Dans l'effervescence du Salon international du livre d'Alger, il est fascinant de voir cette marée de jeunes se précipiter, non pas pour découvrir de nouveaux horizons littéraires, mais pour un livre précis, un auteur en particulier. Un instant de foule, un moment qui interroge. Que cache cet engouement soudain ? Est-ce la force irrésistible de la lecture, la promesse de nouvelles idées ? Ou bien ce tumulte n'est-il que le reflet d'un phénomène plus insaisissable, un reflet d'images et de désirs fabriqués par l'écho persistant des réseaux sociaux ?

Pour certains, cette scène est le signe vibrant d'une passion renaissante, celle d'une jeunesse avide de mots, enfin éveillée à la beauté des pages imprimées, prête à absorber les idées de ceux qui écrivent. Peut-être est-ce là, se disent-ils, le souffle d'une nouvelle génération de lecteurs, qui donne espoir en la pérennité du livre. D'autres, cependant, voient dans cet enthousiasme une chimère, une quête illusoire attisée par le battage médiatique. Une jeunesse, disent-ils, piégée dans un mirage, cherchant non pas la profondeur des mots, mais la satisfaction fugace d'avoir côtoyé une célébrité, juste l'ombre fugace d'une rencontre, la brillance d'une image. Ainsi, pour une partie de ces jeunes, l'auteur devient plus important que l'ouvrage, comme un personnage plus grand que ses propres œuvres. Il ou elle incarne la célébrité construite par l'empreinte digitale, l'icône que l'on suit et avec laquelle on rêve de s'afficher. Une photographie, une poignée de main, suffisent à faire d'eux des témoins d'un moment ancré dans la culture de la visibilité.

Cette question revient sans cesse, puissante et insistante : pourquoi ce livre, et pas un autre ? Pourquoi cet auteur, et pas un autre écrivain ? En ces lieux d'abondance littéraire, où des milliers de livres déploient leurs mondes, où des centaines d'auteurs partagent leurs histoires, pourquoi cet intérêt singulier pour un seul visage, une seule couverture ?

Les réseaux sociaux ont redessiné les contours de notre rapport à la culture. Plus puissants que les moyens traditionnels, ils jouent un rôle quasi-hypnotique sur les jeunes, transformant la quête de lecture en une quête de l'instantané, du sensationnel.
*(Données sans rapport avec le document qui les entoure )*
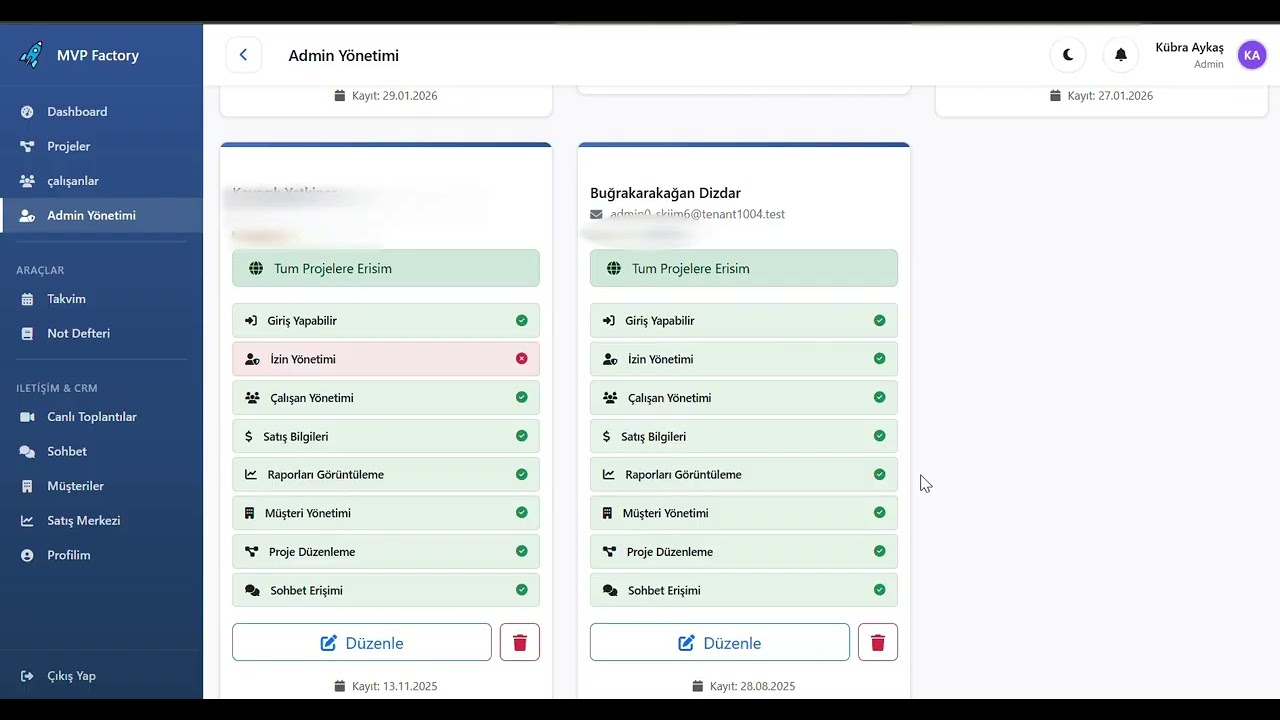Toggle dark mode moon icon
The width and height of the screenshot is (1280, 720).
[x=1068, y=55]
Cet élan n'a plus pour but la connaissance mais l'émotion fugace de l'image, la réaction rapide et facile, l'adhésion collective à des tendances qui, demain, pourraient s'évanouir. Les jeunes sont comme happés, guidés par une impulsion qui les mène vers ce qui est populaire, vers ce qui brille davantage.

Je me souviens de la venue en Algérie d'un jeune prédicateur, Wasim Youssef. Sa renommée, bien que sans fondement solide selon les plus grands savants, n'en avait pas moins été amplifiée par sa maîtrise des réseaux sociaux. Il fut reçu comme un érudit, adulé par une foule avide de sa présence. Mais l'image parfaite s'est brisée lorsque, peu après, il s'est engagé à promouvoir la normalisation avec les sionistes, reniant les droits des Palestiniens, révélant ainsi l'envers de son influence.

Devant cela, il devient difficile de ne pas ressentir une certaine amertume, un scepticisme presque inévitable. Ce que nous voyons aujourd'hui, ce n'est pas un éveil littéraire, ce n'est pas une soif véritable de connaissance, mais le produit d'une culture façonnée par l'instantanéité des réseaux sociaux, par l'envie de voir et d'être vu, sans s'attarder sur la profondeur. La lecture, ici, devient un objet de consommation rapide, réduit à l'image de son auteur, effaçant l'essence même de l'expérience littéraire.

Loin d'être un acte intime de découverte, la lecture devient alors un acte social, une étiquette, un reflet de soi dans le miroir du monde numérique. Que restera-t-il de cette ferveur éphémère ?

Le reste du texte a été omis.